What you will do:
Among the records, which lines include "computer"? List them.
========
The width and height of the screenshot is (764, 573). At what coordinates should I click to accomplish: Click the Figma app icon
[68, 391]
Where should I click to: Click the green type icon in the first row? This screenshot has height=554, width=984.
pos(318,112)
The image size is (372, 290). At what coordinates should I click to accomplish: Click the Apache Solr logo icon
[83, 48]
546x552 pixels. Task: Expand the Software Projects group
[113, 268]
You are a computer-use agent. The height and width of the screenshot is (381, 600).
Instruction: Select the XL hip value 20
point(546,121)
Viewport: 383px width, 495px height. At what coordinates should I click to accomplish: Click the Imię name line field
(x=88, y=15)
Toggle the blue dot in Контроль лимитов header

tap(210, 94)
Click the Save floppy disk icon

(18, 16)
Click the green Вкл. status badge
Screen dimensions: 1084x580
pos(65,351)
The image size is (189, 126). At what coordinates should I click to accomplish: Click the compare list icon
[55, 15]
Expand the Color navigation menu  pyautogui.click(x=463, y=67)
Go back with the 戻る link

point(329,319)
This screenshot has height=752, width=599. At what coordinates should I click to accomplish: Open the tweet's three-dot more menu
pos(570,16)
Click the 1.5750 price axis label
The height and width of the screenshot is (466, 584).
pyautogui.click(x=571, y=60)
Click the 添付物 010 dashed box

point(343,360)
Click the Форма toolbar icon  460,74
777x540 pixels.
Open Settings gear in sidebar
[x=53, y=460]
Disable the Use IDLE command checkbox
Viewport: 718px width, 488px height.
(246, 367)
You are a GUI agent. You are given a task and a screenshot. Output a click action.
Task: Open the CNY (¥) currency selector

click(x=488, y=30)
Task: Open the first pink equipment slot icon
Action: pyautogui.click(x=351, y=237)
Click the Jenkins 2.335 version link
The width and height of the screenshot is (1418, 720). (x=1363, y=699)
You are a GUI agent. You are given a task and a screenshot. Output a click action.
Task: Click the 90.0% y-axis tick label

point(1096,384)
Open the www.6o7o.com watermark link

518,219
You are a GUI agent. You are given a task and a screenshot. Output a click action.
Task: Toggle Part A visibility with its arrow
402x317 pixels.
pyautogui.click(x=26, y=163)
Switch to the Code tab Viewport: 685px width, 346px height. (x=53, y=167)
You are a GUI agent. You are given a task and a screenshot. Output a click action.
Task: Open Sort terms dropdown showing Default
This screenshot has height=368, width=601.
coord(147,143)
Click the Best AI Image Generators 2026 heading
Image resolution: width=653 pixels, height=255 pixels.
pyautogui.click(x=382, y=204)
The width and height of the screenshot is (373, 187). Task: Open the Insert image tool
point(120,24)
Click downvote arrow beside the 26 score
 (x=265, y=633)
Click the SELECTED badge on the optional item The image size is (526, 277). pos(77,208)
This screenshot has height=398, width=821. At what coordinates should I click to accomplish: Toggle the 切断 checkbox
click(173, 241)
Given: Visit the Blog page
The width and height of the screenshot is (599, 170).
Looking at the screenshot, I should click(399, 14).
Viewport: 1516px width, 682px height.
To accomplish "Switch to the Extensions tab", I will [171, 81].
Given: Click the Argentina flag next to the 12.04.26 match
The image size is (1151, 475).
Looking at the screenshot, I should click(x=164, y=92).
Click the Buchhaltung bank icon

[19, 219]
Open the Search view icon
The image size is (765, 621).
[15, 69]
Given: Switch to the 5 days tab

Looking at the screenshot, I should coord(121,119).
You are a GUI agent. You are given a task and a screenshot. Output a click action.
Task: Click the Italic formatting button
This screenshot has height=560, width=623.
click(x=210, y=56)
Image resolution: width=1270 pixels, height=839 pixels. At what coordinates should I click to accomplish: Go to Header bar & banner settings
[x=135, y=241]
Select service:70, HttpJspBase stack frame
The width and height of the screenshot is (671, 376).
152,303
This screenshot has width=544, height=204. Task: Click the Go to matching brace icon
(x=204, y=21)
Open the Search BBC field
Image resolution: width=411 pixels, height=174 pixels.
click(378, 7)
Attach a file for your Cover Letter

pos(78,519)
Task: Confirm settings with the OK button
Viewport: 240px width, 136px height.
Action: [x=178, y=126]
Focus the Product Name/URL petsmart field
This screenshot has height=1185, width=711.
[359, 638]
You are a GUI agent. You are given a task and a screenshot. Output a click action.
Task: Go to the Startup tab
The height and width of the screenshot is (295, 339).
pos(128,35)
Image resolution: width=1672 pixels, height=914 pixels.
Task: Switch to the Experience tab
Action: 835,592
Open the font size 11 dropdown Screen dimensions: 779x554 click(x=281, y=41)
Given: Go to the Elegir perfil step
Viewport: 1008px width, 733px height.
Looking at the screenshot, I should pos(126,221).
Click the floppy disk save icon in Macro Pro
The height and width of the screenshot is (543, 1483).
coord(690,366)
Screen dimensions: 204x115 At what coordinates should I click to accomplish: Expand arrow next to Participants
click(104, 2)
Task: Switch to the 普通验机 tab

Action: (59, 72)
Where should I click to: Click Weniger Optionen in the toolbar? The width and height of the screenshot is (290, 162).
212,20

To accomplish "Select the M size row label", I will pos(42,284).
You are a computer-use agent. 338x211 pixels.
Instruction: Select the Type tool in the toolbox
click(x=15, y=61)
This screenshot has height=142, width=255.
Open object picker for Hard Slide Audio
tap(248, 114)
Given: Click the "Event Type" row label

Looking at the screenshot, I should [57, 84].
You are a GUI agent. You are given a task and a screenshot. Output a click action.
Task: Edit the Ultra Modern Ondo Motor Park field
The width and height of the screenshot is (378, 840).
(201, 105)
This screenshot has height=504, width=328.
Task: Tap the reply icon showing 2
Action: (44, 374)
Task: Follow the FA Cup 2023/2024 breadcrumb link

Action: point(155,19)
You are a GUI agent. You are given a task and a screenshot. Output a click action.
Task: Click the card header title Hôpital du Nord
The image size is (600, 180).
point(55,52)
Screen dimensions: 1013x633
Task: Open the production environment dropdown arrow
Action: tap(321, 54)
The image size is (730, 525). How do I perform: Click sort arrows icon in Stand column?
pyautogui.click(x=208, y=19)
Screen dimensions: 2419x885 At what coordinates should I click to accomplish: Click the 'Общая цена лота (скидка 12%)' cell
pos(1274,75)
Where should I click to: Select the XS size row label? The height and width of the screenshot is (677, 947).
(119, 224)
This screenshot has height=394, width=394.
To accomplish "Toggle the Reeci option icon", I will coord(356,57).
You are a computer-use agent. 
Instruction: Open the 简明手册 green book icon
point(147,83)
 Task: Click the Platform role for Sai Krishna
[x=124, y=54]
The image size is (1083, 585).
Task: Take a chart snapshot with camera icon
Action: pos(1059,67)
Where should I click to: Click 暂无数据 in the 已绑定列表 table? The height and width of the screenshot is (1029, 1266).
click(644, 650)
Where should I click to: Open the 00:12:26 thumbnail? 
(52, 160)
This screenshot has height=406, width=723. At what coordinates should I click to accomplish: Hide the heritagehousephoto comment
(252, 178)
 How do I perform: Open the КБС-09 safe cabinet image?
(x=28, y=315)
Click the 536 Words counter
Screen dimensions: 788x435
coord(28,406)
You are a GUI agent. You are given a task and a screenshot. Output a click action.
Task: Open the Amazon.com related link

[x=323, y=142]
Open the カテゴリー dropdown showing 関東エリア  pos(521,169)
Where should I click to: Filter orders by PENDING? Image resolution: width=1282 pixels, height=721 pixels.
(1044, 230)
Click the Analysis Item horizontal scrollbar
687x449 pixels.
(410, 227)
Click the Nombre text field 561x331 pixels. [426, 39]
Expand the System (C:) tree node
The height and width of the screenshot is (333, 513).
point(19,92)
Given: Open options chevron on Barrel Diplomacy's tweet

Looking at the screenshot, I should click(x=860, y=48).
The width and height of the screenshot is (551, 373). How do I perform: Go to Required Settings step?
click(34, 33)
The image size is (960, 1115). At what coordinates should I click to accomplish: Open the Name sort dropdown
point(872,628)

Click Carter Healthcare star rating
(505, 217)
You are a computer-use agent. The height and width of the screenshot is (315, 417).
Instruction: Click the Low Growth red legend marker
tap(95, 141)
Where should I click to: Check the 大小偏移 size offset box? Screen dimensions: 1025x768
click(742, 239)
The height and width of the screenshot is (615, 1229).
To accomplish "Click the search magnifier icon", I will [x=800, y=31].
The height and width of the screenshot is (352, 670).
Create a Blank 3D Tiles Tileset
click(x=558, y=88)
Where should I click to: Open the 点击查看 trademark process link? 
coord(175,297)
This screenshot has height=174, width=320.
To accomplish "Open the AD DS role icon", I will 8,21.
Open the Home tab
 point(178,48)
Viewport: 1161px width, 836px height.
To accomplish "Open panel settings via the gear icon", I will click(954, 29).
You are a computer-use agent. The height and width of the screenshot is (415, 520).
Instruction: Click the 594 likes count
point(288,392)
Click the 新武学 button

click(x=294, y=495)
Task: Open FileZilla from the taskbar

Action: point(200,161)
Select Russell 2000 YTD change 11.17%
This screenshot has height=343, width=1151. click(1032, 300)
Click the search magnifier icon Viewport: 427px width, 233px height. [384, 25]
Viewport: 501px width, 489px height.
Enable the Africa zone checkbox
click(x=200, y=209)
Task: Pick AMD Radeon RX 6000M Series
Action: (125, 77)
========
Solution for this exercise:
You are a computer-use agent. The height and width of the screenshot is (381, 600).
You are a computer-use agent. 338x211 pixels.
You are a computer-use agent. 
You are a computer-use agent. The height and width of the screenshot is (315, 417).
You are a computer-use agent. The height and width of the screenshot is (415, 520).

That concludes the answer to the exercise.